Another issue to be noted, arising from the repetitive nature of SINE elements, is the problem of reads mapping to multiple locations onto the genome (multireads). To address such an issue in RNA-seq data analysis, three main possibilities have been recognized and devised: the so-called ‘unique’, ‘best match’ and ‘all matches’ strategies (reviewed in [25]). With respect to this, a frequently overlooked feature of SINEs is that only rarely are they perfectly identical throughout their whole length, given sequence mutations accumulated over time [26]. This issue could thus be mitigated using sufficiently long or paired-end RNA-seq reads so that the ‘unique’ alignment strategy could be successfully exploited for the identification of Pol III-derived SINE transcripts at single-locus resolution.
Strictly correlated with the multimapping read problem is the quantification issue. Recently, a method has been proposed to estimate the transcriptional enrichment of repetitive elements from NGS data by applying strategies for the allocation of multimapping reads [27]. However, this method can only assign multireads to the family and subfamily of the repeat element from which the reads arise, allowing accurate enrichment estimates only at these levels. Thus, with it being impossible to assign a multimapping read exactly to its source, it follows that expression quantification for SINE elements at single-locus resolution can only be done using uniquely mapped reads. This strategy could produce a bias, the magnitude of which depends on the fraction of multireads, when comparing expression levels of SINE elements against those of other genes not containing repetitive sequences; however, it will not represent a problem as long as we are comparing SINE expression levels among different cell types or conditions which have been sequenced using the same protocol. Despite the fact that discarding multimapping reads could affect the quantification of repeat elements, especially those consisting mainly of non-unique sequences, using sufficiently long paired end reads would affect SINEs expression quantification only minimally. Indeed, we verified that the fraction of multireads on SINE elements in the human genome (Alus and MIRs) are as little as 2% when using 75-nt-long paired-end stranded reads from poly(A)− RNA of GM12878 cells from ENCODE CSHL Long RNA-Seq data (data not shown) [18]. Therefore, using sufficiently long or paired end reads, the uniquely mapped ones would allow a satisfactory quantification of the expression levels of each individual SINE in the genome.
Considering all the above issues, and the importance of solid strategies for SINE expression profiling to shed new light on their regulatory potentials, we developed a bioinformatic pipeline that exploits the key feature of SINE element architecture and their transcription mechanisms, along with RNA-Seq technical features, to identify genuine Pol III-derived SINE RNAs at single-locus resolution.

4. A Bioinformatic Pipeline for SINE Expression Profiling

First and foremost, it must be considered that Pol III transcripts are not polyadenylated and therefore poly(A)− RNA should be used for their identification.
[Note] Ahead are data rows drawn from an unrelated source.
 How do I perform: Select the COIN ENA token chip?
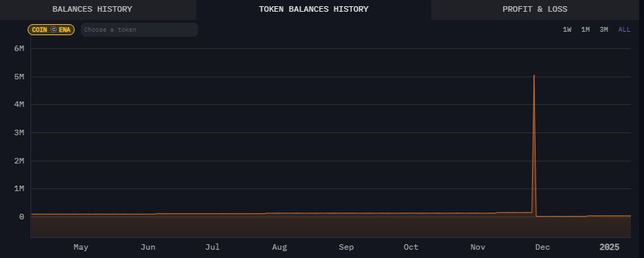[x=51, y=30]
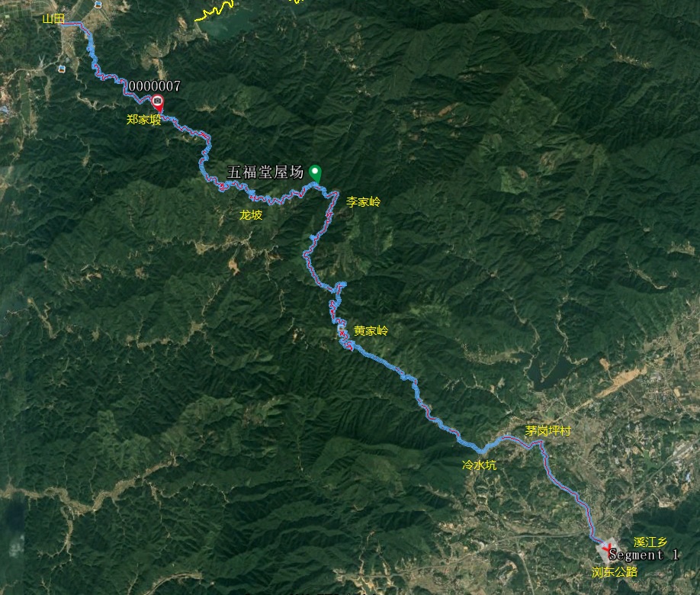This screenshot has height=595, width=700.
Task: Click the red camera placemark 0000007
Action: [158, 103]
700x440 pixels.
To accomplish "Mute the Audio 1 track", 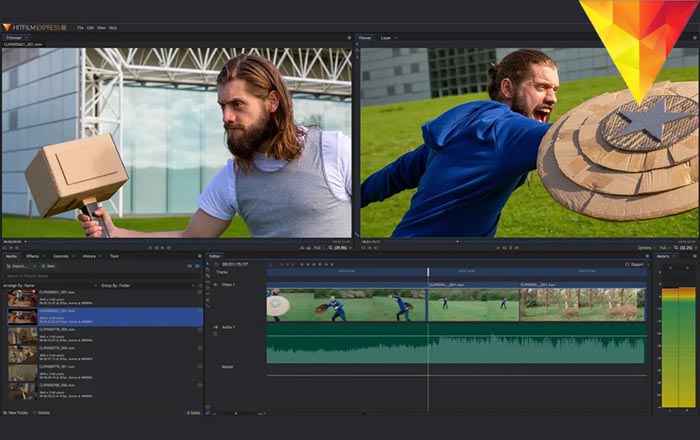I will (x=216, y=327).
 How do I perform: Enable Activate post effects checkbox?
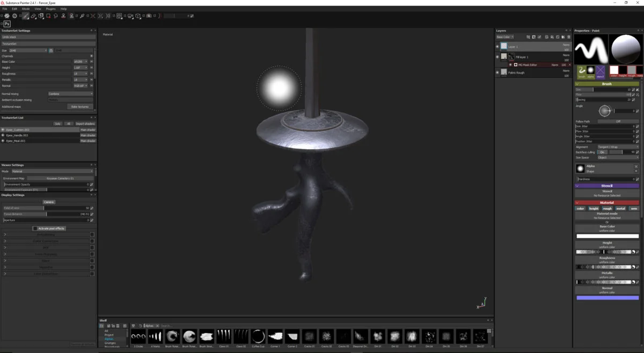[35, 229]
However, since Alu RNAs usually possess an A-rich tail and could be captured using a poly(A)+ RNA extraction protocol [18], the use of total RNA is recommended. To mitigate the multimapping issue, we suggest using at least 75-nt stranded paired-end sequencing reads, which additionally give the opportunity to discover genuine SINE transcription units overlapping with Pol II genes but in an antisense orientation. Moreover, strandedness restricts the number of degrees of freedom during the mapping process, giving the spliced aligner more chances to identify the unique source of the paired-end reads.
Our bioinformatics pipeline [19] is outlined in Figure 2, and consists of three main steps: (1) genome expression coverage vector creation; (2) global alignment between the annotated element and its corresponding full-length sequence; (3) application of a filter aimed at excluding passenger SINE transcripts.
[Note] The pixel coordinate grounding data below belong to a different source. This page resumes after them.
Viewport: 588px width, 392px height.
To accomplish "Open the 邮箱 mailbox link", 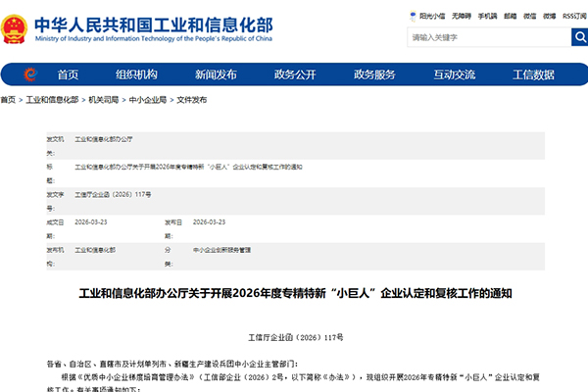I will coord(511,16).

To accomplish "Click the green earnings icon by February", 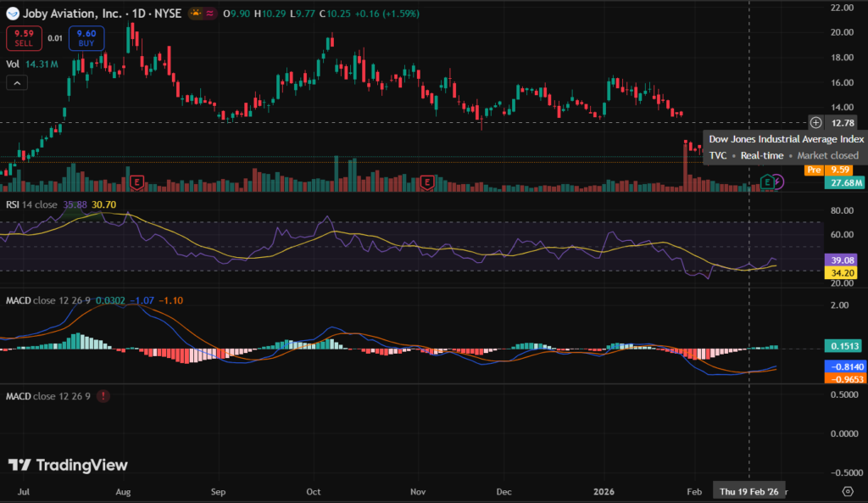I will (767, 182).
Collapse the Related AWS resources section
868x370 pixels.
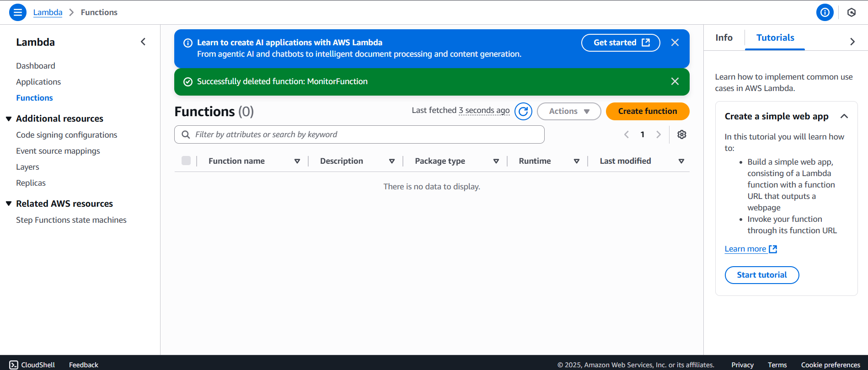pos(9,204)
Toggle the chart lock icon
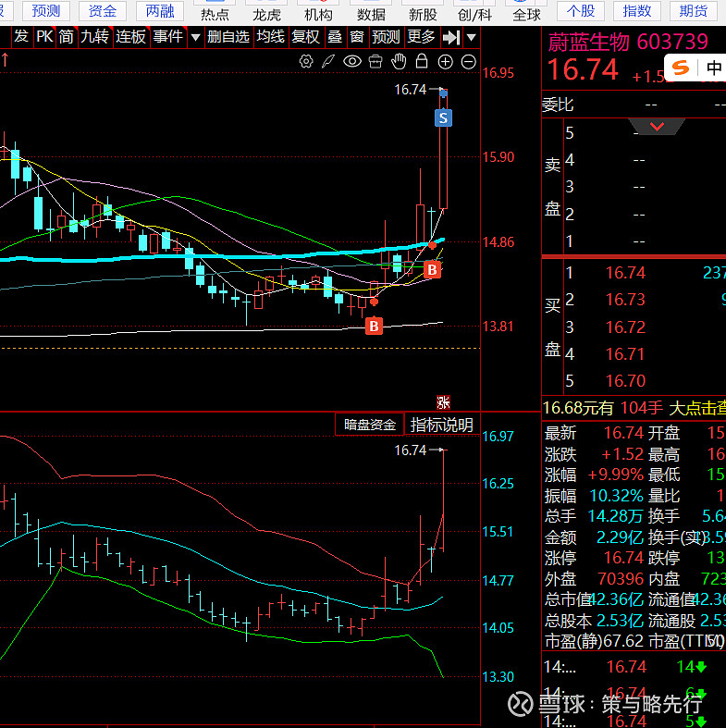Screen dimensions: 726x728 point(423,61)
The first step in the pipeline creates a vector representing the genome expression coverage from uniquely mapped reads from the supplied bam file and calculates the value of the background noise signal by dividing the total expression coverage by human genome size, that is 3 or 6 billion nucleotides, depending on whether unstranded or stranded sequencing reads are used, respectively. After genome expression coverage calculation, the pipeline iterates over each annotated SINE element, supplied in GTF format (General Transfer Format), to check if its expression coverage exceeds the pre-calculated background noise by n times, which is a settable value. If this is the case, given the fact that many annotated SINE elements represent incomplete fragments of their corresponding full-length element, a global alignment using the Needleman–Wunsch algorithm between the annotated element and the corresponding full-length consensus sequence is performed in order to obtain the boundary genomic coordinates of the potentially ancestral full-length element, named ‘central body’, and to define the coordinates of the flanking regions (‘left’, ‘right’ and ‘out’) necessary to apply the final filter. The ‘right’ region corresponds to that immediately downstream of the end of the full-length SINE element which could contain the poly(dT) Pol III termination signal. Its length has been set by default to 200 bp given the average length of full-length SINE of ~260 bp and with Pol III being potentially able to generate a 600 bp transcript [17]. ‘Left’ and ‘out’ regions, instead, represent the upstream and downstream regions which are not part of the SINE transcript and therefore not involved in Pol III transcription. The last step in the pipeline consists of a filtering process, named ‘Flanking Region Filter’, aimed at distinguishing genuine Pol III-derived SINE RNAs from those passengers of longer Pol II transcripts. The filter works by verifying whether the expression coverage in the ‘central body’ is highly enriched with respect to that in the pre-calculated upstream ‘left region’ and downstream ‘out region’, and higher than the ‘right region’ given the fact that Pol III transcription termination should occur in this region at any distance from the end of the full-length SINE element (Figure 3).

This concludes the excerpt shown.